[Records from a dataset]
———

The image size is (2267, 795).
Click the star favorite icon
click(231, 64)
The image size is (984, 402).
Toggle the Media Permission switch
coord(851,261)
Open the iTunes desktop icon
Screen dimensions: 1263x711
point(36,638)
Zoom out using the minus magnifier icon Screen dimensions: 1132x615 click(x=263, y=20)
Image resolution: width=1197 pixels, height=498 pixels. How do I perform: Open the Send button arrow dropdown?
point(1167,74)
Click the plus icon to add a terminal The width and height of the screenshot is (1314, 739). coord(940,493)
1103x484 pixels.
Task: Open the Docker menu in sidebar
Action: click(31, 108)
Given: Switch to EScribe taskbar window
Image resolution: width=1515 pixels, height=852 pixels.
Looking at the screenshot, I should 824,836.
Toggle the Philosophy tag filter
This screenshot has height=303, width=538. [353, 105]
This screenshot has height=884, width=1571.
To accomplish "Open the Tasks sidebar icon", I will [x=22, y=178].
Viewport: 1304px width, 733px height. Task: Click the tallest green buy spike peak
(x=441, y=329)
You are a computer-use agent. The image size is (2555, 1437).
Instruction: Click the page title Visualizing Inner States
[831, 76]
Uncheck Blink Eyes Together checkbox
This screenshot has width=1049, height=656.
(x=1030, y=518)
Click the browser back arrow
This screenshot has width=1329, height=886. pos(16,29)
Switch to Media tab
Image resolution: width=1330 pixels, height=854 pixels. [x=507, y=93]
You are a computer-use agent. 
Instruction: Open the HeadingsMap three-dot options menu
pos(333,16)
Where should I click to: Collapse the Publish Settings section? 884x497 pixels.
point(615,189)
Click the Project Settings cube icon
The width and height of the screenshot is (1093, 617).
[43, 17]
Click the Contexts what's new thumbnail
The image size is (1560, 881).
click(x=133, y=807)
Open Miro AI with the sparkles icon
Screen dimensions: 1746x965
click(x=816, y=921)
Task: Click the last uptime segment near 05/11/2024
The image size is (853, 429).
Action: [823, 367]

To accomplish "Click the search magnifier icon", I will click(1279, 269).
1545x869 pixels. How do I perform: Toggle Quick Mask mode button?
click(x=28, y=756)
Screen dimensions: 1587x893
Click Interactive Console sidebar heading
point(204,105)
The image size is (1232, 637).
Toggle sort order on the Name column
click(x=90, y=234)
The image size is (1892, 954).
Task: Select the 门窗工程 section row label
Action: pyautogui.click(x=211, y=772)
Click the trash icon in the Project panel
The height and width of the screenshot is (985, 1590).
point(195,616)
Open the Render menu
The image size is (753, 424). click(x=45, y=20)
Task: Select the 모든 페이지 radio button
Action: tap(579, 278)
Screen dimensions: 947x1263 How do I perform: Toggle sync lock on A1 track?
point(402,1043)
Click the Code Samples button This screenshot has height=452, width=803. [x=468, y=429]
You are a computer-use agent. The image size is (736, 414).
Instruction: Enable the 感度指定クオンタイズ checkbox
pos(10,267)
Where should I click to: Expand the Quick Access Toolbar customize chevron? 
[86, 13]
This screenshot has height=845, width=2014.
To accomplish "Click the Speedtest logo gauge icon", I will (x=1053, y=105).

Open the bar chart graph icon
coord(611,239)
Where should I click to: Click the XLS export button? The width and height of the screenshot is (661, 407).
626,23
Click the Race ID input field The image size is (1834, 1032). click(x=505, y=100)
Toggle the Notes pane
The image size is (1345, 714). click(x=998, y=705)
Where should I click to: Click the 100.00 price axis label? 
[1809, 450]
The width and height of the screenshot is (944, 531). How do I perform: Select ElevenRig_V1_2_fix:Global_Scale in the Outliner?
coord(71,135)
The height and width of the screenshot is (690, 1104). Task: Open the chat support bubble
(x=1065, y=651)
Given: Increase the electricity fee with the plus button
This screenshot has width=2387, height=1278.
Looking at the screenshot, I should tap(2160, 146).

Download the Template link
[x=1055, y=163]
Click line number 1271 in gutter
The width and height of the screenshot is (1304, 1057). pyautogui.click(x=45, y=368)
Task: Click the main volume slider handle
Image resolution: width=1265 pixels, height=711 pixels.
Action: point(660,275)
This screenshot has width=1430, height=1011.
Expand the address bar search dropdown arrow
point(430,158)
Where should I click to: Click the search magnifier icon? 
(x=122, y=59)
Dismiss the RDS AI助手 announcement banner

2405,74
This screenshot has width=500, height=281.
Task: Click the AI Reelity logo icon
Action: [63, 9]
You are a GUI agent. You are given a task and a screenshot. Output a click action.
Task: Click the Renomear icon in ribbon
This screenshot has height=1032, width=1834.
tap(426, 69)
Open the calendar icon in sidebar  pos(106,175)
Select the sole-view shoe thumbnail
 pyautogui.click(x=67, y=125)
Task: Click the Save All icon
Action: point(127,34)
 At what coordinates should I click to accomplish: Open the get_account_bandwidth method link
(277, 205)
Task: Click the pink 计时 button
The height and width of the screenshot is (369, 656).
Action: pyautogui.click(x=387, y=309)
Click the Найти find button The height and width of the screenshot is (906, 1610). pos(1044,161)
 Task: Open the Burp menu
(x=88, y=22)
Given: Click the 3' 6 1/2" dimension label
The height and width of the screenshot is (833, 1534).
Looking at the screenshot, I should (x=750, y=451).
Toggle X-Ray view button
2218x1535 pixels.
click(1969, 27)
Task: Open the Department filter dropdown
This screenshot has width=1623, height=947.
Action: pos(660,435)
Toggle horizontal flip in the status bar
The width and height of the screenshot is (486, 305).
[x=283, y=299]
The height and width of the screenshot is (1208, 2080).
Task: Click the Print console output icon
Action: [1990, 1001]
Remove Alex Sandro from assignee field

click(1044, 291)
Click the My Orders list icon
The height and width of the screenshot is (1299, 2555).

———

• TASK STATEMENT
Would you output the lines from the one that contains "This screenshot has width=1623, height=947." to the end of the data, both ends included, exactly as they appear?

• RESPONSE AREA
This screenshot has width=1623, height=947.
Action: pos(660,435)
Toggle horizontal flip in the status bar
The width and height of the screenshot is (486, 305).
[x=283, y=299]
The height and width of the screenshot is (1208, 2080).
Task: Click the Print console output icon
Action: [1990, 1001]
Remove Alex Sandro from assignee field

click(1044, 291)
Click the My Orders list icon
The height and width of the screenshot is (1299, 2555).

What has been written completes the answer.